Templeton's works have been commissioned by organizations of contemporary dance, film and audiovisual disciplines. His live performances have at times been accompanied by Edmonton-based experimental filmmaker aAron Munson's visuals. In 2009 this ongoing collaboration resulted in the release of M. Templeton & aA. Munson: Acre Loss on CD and DVD.

Templeton has performed at international festivals and alternative spaces such as MUTEK Festival (Montreal), Unsound Festival (Krakow), Eat This Festival (Utrecht), Galapagos (New York), Latitude 53 (Edmonton) and Suoni Per Il Popolo Festival (Montreal).

Mark Templeton - Standing On a Hummingbird
Anticipate 001
- released February 2007 - CD / digital

Standing on a Hummingbird is Mark Templeton's first solo full-length album, and is a fitting beginning for the Anticipate label. Templeton takes various acoustic instruments, most notably guitar, accordion and banjo, and manages to retain their inherent qualities and familiarity, while obscuring their character through digital manipulation and layers of textured static and field recordings. The result is an achingly beautiful set of musings, running through tonal ambience and warm, sweeping electro-acoustics, moments which are abstract and yet hold very concrete emotional motifs, as suggested by the title; a tension between natural fragility, it's material fleetingness and the potentialities in its forward gaze, that space in between an understanding and acceptance of reality coupled with a yearning for certain impossibilities.

Compositions unravel in linear fashion, straying from flittering granularized shards into clean acoustic progressions with ease, burying and exposing melodies, fraying and outlining edges along the way.

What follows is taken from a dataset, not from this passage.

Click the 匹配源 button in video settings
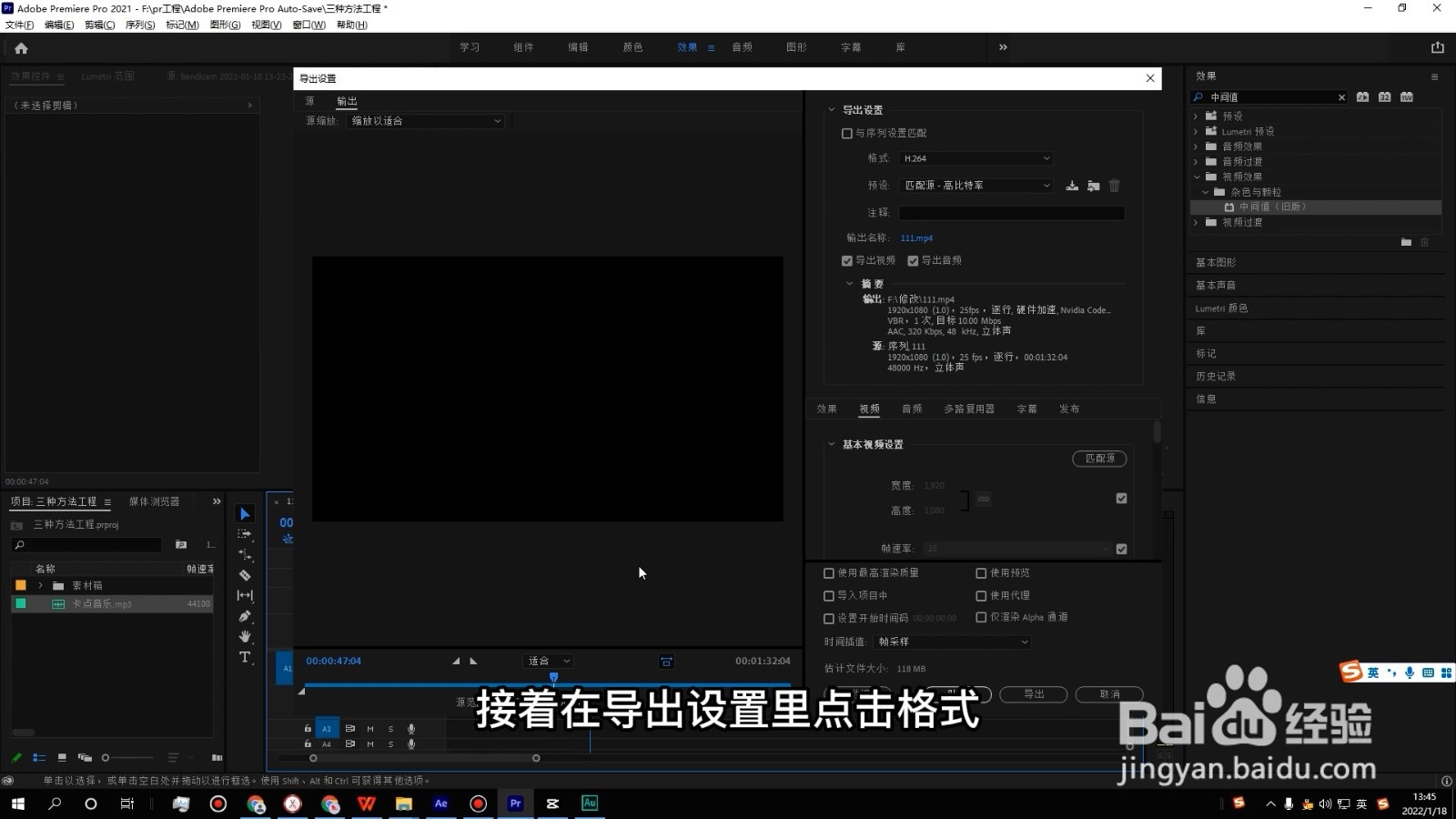1456x819 pixels. 1099,459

Templeton begins each song with delicately strummed chord progressions and improvisations, and then takes them apart, constantly editing and processing until that glimmer shines through, that instant that resonates with him and hints at the song to come, the hope of what the piece can turn into. The final result arrives when the music coincides with the temporal goal, that point when the sound and the hope of what that sound could be, fall into place together.

Templeton himself says it best, "A piece will often be rewritten numerous times until it begins to take shape. It's often an unintentional note that I overlooked or the whir of a mini-disc or background noise that comes to the forefront. All the desirable sound is there. It's just a matter of arranging it in the right order."